Manually run the file system checker and repair tool
Be aware of the utilities available to check the consistency of a file system and to use them under supervision.
Under certain circumstances, the ffs/BSD file system can get corrupt or broken. It may be better to say: The metainformation is corrupt/damaged. As a result of this, places where data live could not be found or space is marked empty but old data is overwriten, when new data is writen to the filesystem.
To prevent this, a file system is marked as unclean by certain mechanism in the operating system and can not be mounted. During the booting process, unclean filesystems are checked to rebuild the metainformation. Newer FreeBSDs (What about the other BSDs?) can mount a file system and do a check in the background after the booting process.
Sometimes, the automatic check breaks and the system stops in the booting process. (Why?)(What is single user mode?) Sometimes it is necessary to check a filesystem as you attach a foreign disk by firewire or usb os scsi or something else.
The command for this operation is fsck. You can name the filesystem you want to check by the devicename i.e. /dev/ad0s3h or, if the filessystem is in the /etc/fstab by the mountpoint.

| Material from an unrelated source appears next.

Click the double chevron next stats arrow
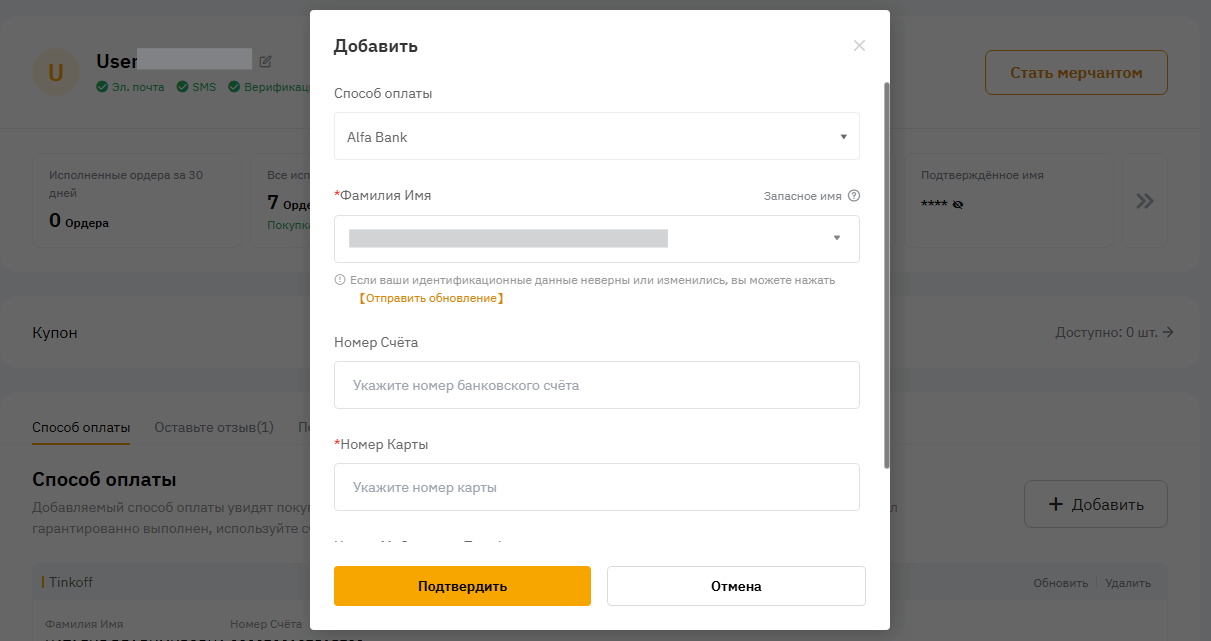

During the check, fsck will ask you questions about what to do with data, that was found in the filesystem without beeing accounted in the metainformation. It is save to answer with "y". (Really?) Recovered data will appear in a directory called lost+found at the base of the filesystem. This could be examined to find lost data. Most times, and with Soft updats switched on, almost always, you will find (parts of) already deleted files. (Really?)